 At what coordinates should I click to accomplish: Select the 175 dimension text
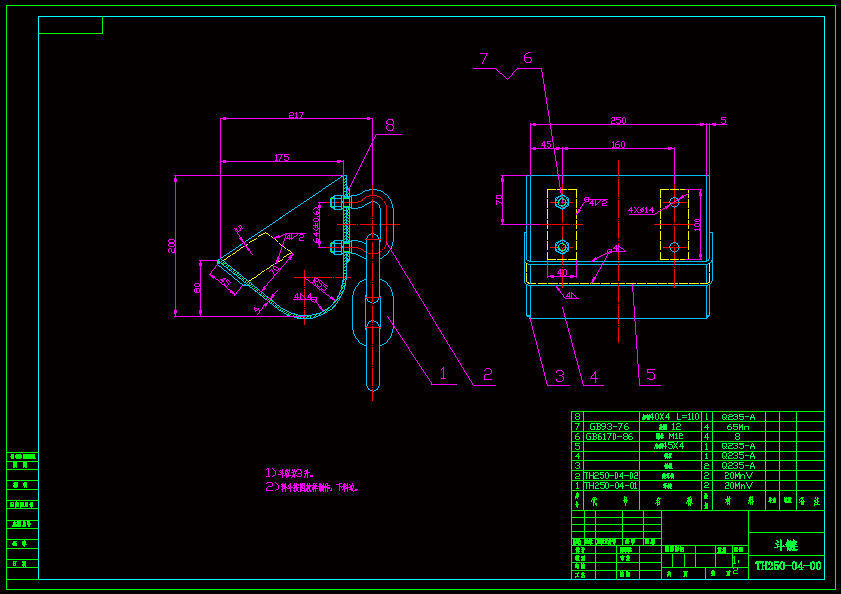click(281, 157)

* * *

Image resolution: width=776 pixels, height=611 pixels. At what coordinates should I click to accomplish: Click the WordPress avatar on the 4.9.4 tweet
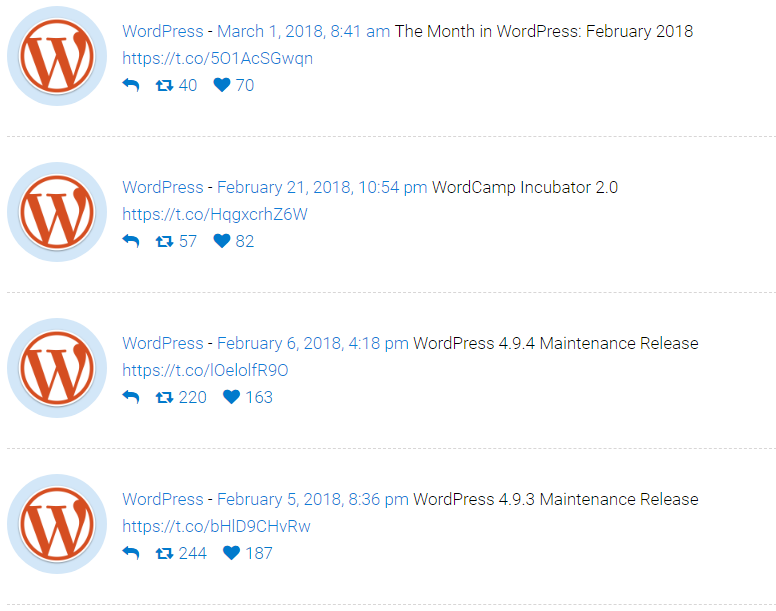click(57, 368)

==

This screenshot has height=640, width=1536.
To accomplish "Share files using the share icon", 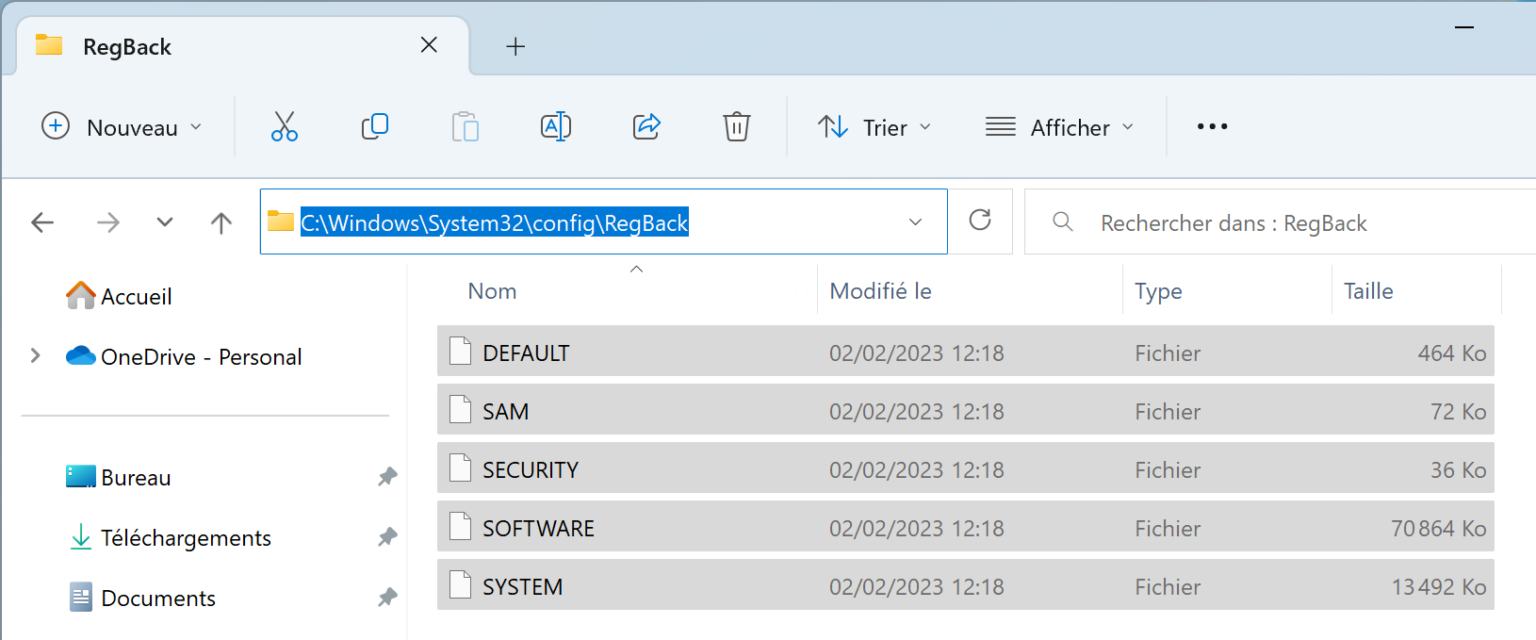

» Task statement: From the line containing "This screenshot has height=640, width=1536." through the line containing "files using the", copy every line above exactly, without pictures.

» Solution to this problem:
This screenshot has height=640, width=1536.
To accomplish "Share files using the share icon", 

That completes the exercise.